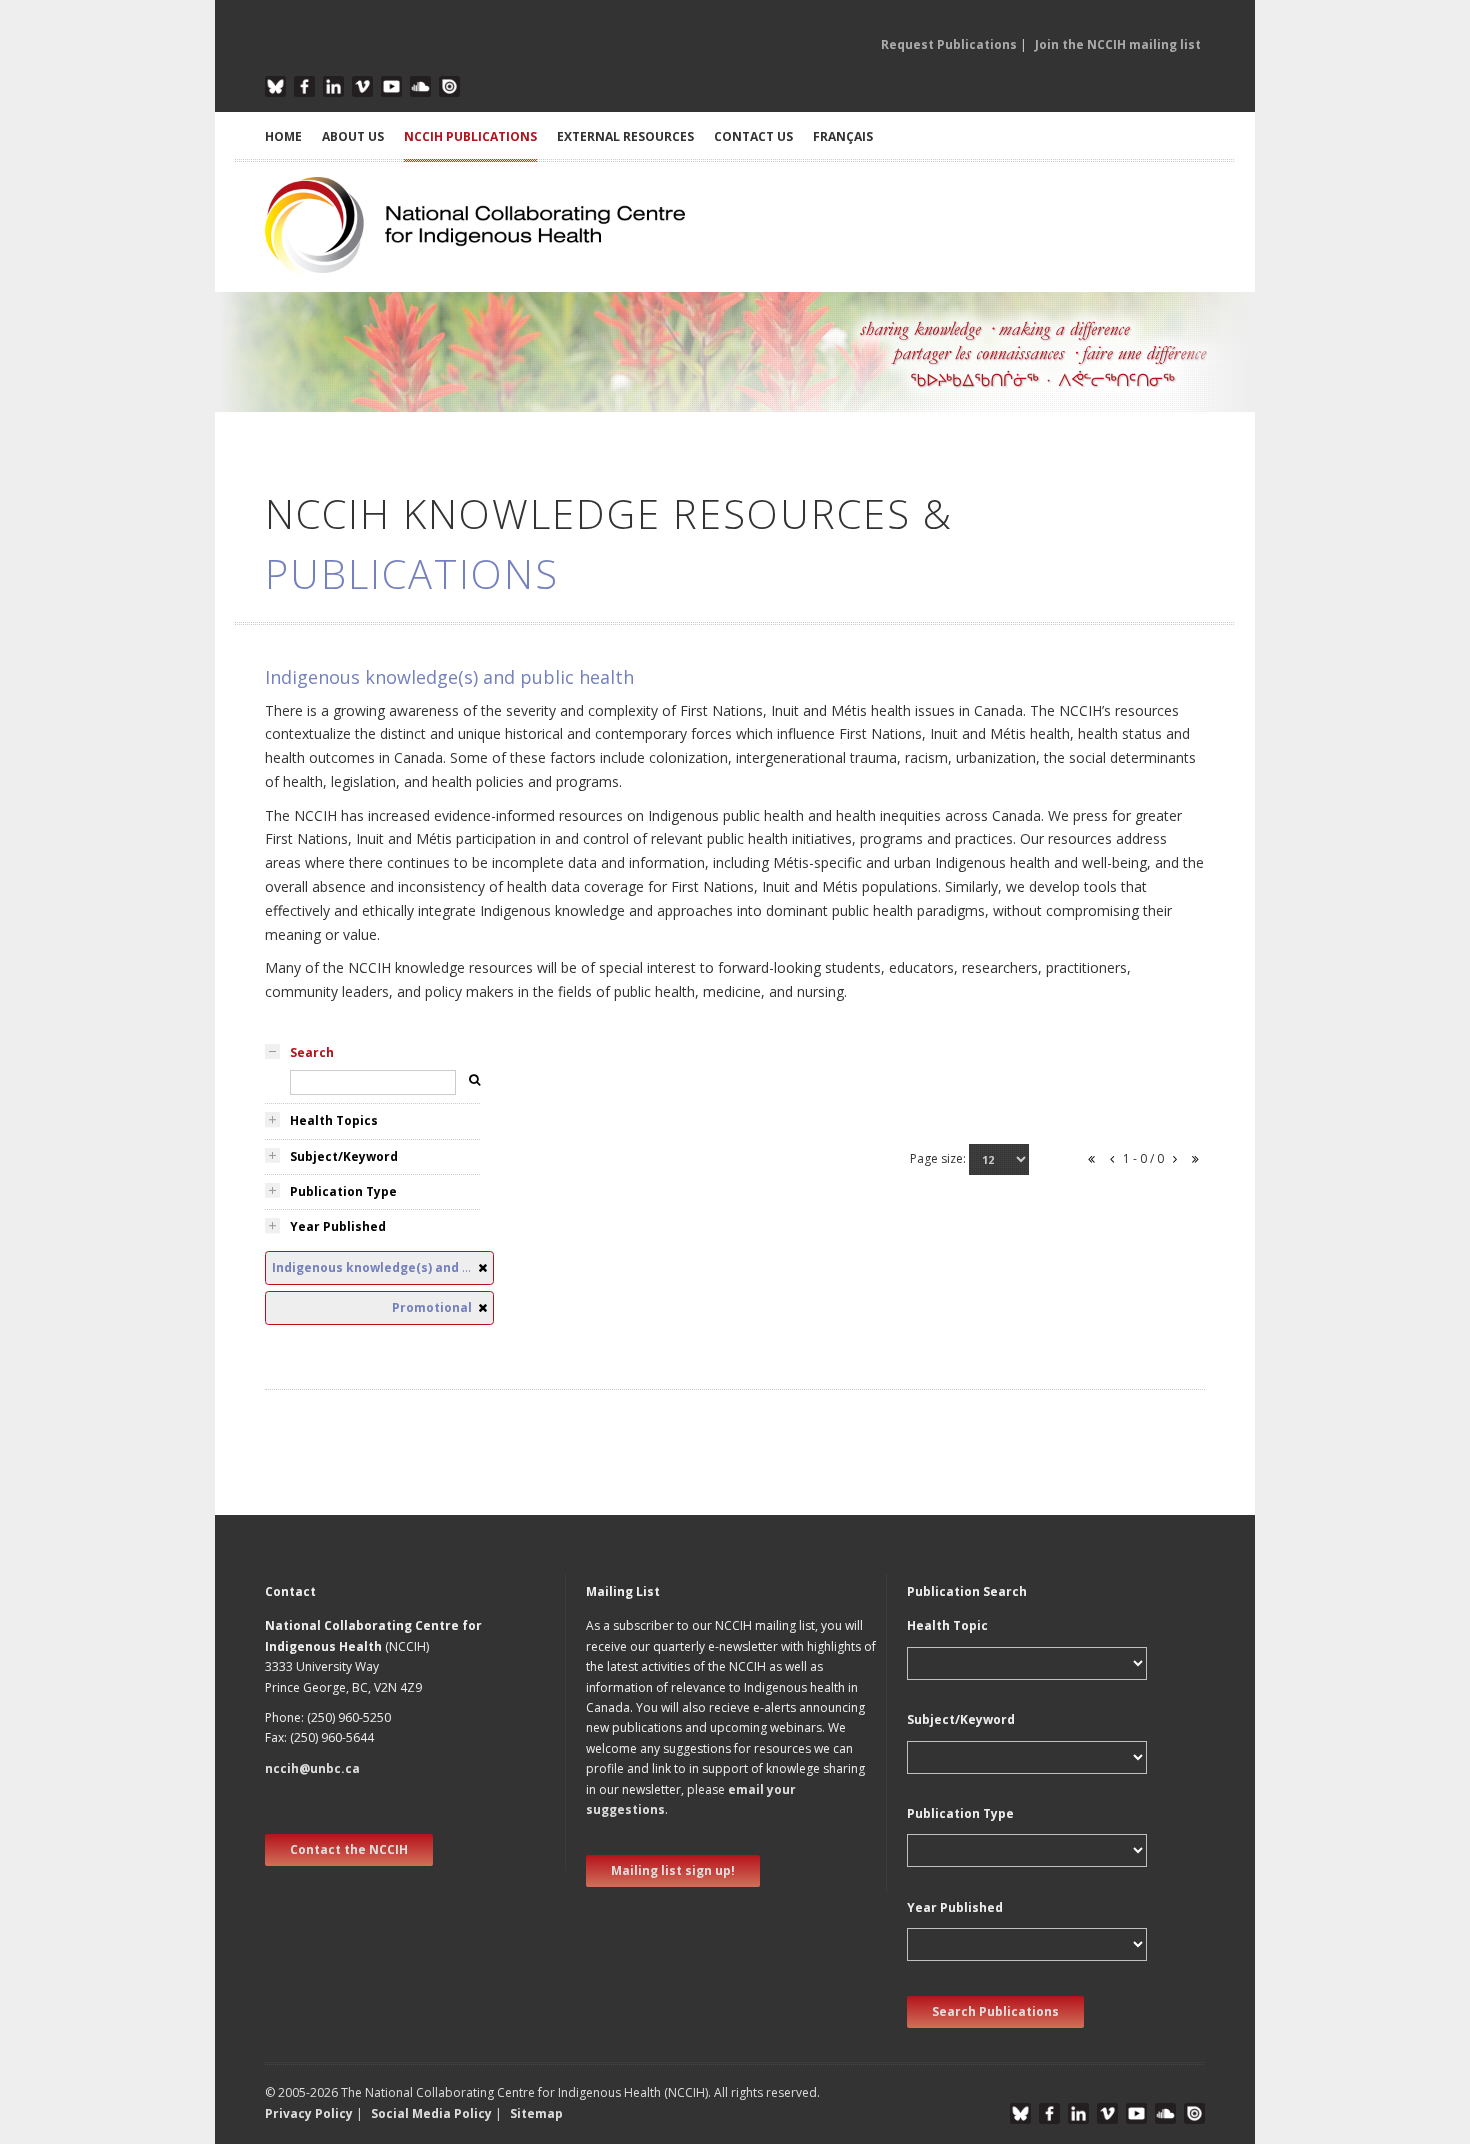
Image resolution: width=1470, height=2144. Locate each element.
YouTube (391, 86)
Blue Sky (275, 86)
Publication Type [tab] (343, 1191)
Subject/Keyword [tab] (344, 1156)
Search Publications (995, 2011)
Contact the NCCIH (349, 1849)
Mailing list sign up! (673, 1870)
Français (843, 136)
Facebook (304, 86)
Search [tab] (312, 1052)
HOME (283, 136)
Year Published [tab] (338, 1226)
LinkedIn (333, 86)
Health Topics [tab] (334, 1120)
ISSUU (449, 86)
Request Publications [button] (949, 44)
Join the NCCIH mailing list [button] (1118, 44)
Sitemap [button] (536, 2113)
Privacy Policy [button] (309, 2113)
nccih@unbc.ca (312, 1768)
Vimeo (362, 86)
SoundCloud (420, 86)
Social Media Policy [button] (431, 2113)
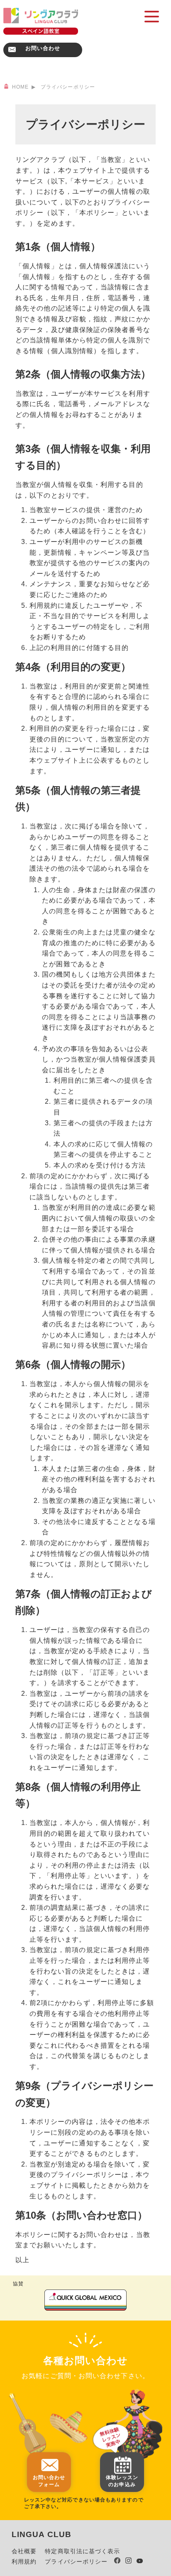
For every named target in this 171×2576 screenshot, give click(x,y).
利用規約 (24, 2561)
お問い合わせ (43, 48)
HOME (20, 87)
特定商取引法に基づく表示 (82, 2551)
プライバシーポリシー (76, 2561)
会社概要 (24, 2551)
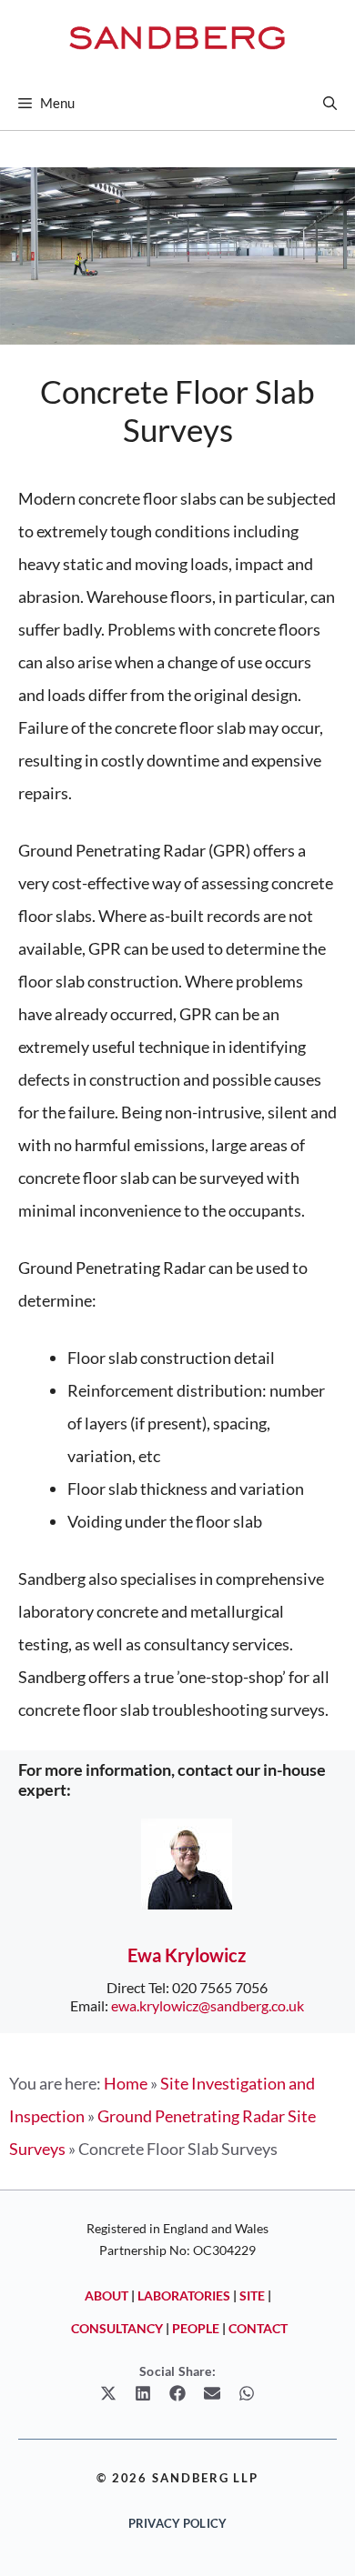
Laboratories (183, 2295)
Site (252, 2295)
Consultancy (117, 2328)
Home (125, 2083)
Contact (258, 2328)
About (106, 2295)
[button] (330, 102)
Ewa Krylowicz (186, 1955)
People (195, 2328)
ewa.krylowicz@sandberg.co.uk (207, 2005)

--------

— Exercise —
Going through the records above line by line, transcribe each one exactly and skip any pictures.

— Result of the exercise —
Image resolution: width=1470, height=2144. Locate each element.
YouTube (391, 86)
Blue Sky (275, 86)
Publication Type [tab] (343, 1191)
Subject/Keyword [tab] (344, 1156)
Search Publications (995, 2011)
Contact the NCCIH (349, 1849)
Mailing list sign up! (673, 1870)
Français (843, 136)
Facebook (304, 86)
Search [tab] (312, 1052)
HOME (283, 136)
Year Published [tab] (338, 1226)
LinkedIn (333, 86)
Health Topics [tab] (334, 1120)
ISSUU (449, 86)
Request Publications [button] (949, 44)
Join the NCCIH mailing list [button] (1118, 44)
Sitemap [button] (536, 2113)
Privacy Policy [button] (309, 2113)
nccih@unbc.ca (312, 1768)
Vimeo (362, 86)
SoundCloud (420, 86)
Social Media Policy [button] (431, 2113)
For every named target in this 171×2576 screenshot, give click(x,y).
利用規約 (24, 2561)
お問い合わせ (43, 48)
HOME (20, 87)
特定商取引法に基づく表示 (82, 2551)
プライバシーポリシー (76, 2561)
会社概要 (24, 2551)
Laboratories (183, 2295)
Site (252, 2295)
Consultancy (117, 2328)
Home (125, 2083)
Contact (258, 2328)
About (106, 2295)
[button] (330, 102)
Ewa Krylowicz (186, 1955)
People (195, 2328)
ewa.krylowicz@sandberg.co.uk (207, 2005)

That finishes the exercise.